Retry Airflow task instance only on certain Exception

Asked 26/6, 2019 at 13:59 Answered 3/7, 2023 at 3:49

What's the best way to retry an Airflow operator only for certain failures/exceptions?

For example, let's assume that I have an Airflow task which relies on the availability of an external service. If this service becomes unavailable during the task execution, I would like to retry later (max 3 retries). For other failures I do not want to retry.

My current approach is to use the on_failure_callback and manipulate context["ti"].task.retries on the desired exception by parsing context["exception"], but I consider this as messy and hard to understand. Are there better options?

Unpin answered 26/6, 2019 at 13:59 Comment(3)

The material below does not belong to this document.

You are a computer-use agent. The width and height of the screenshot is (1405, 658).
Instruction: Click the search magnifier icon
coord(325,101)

You can have a sensor that checks the availability and add the airflow task downstream. By correctly configuring poke_interval and timeout, you can achieve the exact retries you want – Factitious 27/6, 2019 at 4:49

Yes, I can check before if the service is available. However, my task takes a while to execute, so it's possible that the service goes down only during the task execution. – Unpin 27/6, 2019 at 7:20

I asked a similar question (maybe even duplicate) yesterday and I found a way. https://mcmap.net/q/1319132/-dynamically-change-the-number-of-task-retries – Edwinedwina 6/12, 2019 at 14:30

Most of airflow's operators use a Hook class to complete the work.

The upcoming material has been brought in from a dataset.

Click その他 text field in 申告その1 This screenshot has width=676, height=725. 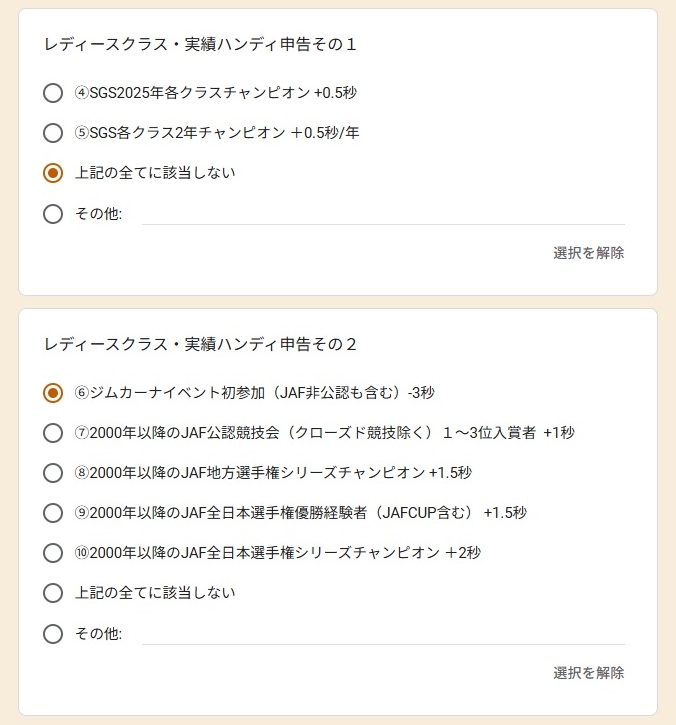click(x=382, y=214)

If you can create your own PythonOperator and try/catch the exceptions you want to avoid and throw the exceptions you want to trigger the retry it will comply with airflow architecture seamlessly:

# python operator function
def my_operation():
    try:
        hook = SomeHook()
        hook.use_it()
    except IgnorableException as e:
        pass


# then:
my_operator = PythonOperator(
    task_id='my-operator',
    python_callable=my_operation
)

It gives you more control over your Operator and DAG life-cycle.

Danley answered 22/12, 2019 at 17:11 Comment(0)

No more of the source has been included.